Thomas Paine:

“Reason obeys itself; and ignorance submits to whatever is dictated to it.”

Saturday, March 1, 2008

Terror Over Terrorism: Meeting the Enemy


Awhile back, I called my California State representative’s office. A staffer answered the phone, of course. At one point in our conversation, I told him I was far more fearful of having a bridge collapse during my trip home on the freeway than of being killed in a terrorist attack by Al Qaeda. He responded with alarm: “You’re kidding!” he said.

Obviously, he was a Republican. But I wonder if his reaction had more to do with the shock of encountering a citizen who had not sufficiently ingested —to the point of being stuffed to the gills with fear about terrorist attacks— the daily diet of terror served up by the Bush Administration, than with his own fears about Al Qaeda. But maybe not.

Lots of us are worried about terrorism. It’s somehow incredibly easy for Bush and his criminal gang of thugs to inspire the fear of strange, unknown and exotic threats —easier and far more useful— than it is to get people to pay attention to ordinary reality and put things in perspective. My Republican staffer, for example, probably never thinks about the more common deadly threats in the U.S., such as death by auto accident —38,588 in 2006— or heart disease —652,486— or cancer —553,888— or accidents in general —112,012— or diabetes —73,138— and all the other ways of dying in this world, including pollution, which causes 40 percent of deaths worldwide. Instead, he probably drives to work in the fast lane at 80 m.p.h., slurping a super-sized Pepsi, then he stops at his local junk food provider for a cheeseburger and fries, then goes home after work and sprays Round-up on his driveway, never once considering how his own BRAIN threatens his existence far more seriously than Al Qaeda ever could. He should be saying, “I have met the enemy, and it is ME” (and the corporations that enable his bad habits, pollute his environment, and profit from his disease), but he won’t. It’s gotta be Al Qaeda.

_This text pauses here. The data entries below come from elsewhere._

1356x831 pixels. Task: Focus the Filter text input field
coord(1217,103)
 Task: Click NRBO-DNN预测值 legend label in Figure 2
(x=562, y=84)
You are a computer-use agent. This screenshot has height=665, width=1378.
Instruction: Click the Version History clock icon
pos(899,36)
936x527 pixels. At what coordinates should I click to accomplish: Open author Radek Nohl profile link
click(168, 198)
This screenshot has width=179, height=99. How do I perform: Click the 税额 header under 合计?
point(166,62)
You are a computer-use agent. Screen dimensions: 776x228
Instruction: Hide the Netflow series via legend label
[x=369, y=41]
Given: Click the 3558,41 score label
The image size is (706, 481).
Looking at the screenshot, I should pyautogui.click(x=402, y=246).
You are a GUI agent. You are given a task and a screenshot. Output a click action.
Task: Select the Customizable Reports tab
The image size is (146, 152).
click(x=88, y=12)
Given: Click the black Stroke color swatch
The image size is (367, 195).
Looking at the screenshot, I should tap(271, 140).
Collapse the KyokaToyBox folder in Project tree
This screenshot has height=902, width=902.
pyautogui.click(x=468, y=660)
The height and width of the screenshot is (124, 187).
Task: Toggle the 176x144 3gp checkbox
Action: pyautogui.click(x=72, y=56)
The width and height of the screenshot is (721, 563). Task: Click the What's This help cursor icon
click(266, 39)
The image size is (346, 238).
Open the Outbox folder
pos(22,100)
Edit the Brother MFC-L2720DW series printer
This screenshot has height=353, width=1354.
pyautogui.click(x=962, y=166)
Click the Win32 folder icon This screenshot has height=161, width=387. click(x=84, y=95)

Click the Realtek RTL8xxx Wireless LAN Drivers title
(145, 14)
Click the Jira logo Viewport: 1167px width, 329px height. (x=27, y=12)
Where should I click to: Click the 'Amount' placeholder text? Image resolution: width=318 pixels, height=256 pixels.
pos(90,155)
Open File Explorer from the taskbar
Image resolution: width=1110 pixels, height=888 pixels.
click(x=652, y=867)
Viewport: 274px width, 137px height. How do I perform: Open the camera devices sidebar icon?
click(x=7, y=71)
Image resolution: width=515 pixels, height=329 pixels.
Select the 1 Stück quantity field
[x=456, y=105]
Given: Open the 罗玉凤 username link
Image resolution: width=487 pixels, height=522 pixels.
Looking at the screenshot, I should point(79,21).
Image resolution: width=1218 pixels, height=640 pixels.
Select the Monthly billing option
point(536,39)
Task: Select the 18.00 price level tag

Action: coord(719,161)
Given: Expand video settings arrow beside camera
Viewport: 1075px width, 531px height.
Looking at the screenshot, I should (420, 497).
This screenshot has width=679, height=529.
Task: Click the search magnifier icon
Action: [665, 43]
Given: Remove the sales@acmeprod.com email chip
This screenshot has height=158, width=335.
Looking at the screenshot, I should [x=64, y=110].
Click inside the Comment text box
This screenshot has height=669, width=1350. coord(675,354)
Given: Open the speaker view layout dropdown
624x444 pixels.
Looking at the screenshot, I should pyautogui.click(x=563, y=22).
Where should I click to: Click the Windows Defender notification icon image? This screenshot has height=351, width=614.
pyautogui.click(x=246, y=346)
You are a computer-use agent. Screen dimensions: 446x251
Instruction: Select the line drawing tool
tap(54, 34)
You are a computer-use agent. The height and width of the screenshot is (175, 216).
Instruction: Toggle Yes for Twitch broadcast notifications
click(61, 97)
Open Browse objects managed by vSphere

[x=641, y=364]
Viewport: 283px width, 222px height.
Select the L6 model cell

Then we have the fear itself. Franklin Roosevelt was smarter than we thought, when he said, “The only thing to fear is fear itself.” It turns out that fear and all its locales and manifestations —negative projections, hopelessness, humiliation, the ills of poverty and job loss, lack of health care, low-status, feelings of rejection, etc.— correlates to all sorts of deadly encounters, such as heart disease, cancer, diabetes, infections, high blood pressure, and on and on. The culprit is apparently the physiological response to stress, something having to do with the “cortisol response,” which wreaks havoc with the immune system in ways I am unable to explain myself. (read Margaret Kemeny, UCSF, or Rbt. Sapolsky for the scientific explanation.)

Beyond what Bush Administration policies do to increase stress among citizens to the point of killing them by degrees, perhaps we can also conclude that Bush is killing an awful lot of us with terror over terrorism! (to say nothing of the horror of seeing and hearing him on T.V.)

...and then there’s Bush’s removal of tens of thousands of children from SCHIP; disinterest in poverty, denial of science, denial of global warming, deteriorating infrastructure, slashing of staff and budget for the EPA, etc., the Iraq war and occupation, torture-lust, hundreds of concentration camps inside the USA built to include potential U.S. “terrorists”... camps and I’m supposed to be more fearful of Arab nationals than I am of what my own nation —I refuse to call it Homeland, Hitler’s word— has done and is capable of doing?

And now it turns out our water is laced with pharmaceuticals of all kinds. Whew! What next? After awhile you tire of all the things in this world to worry about. I've been so outraged, it's gotta be affecting my health. I'd say it's time to step back, take time out from outrage, time out from terror and worry of every other kind. It's time to do some "guided imagery," time to take time out for meditation— close the eyes and take a little trip across a world at peace, a clean, healthy, happy world, where there's room for coexistence in peace, justice, and all good things and opportunities available to all. It's a beautiful place, a healing place. You might try it yourself.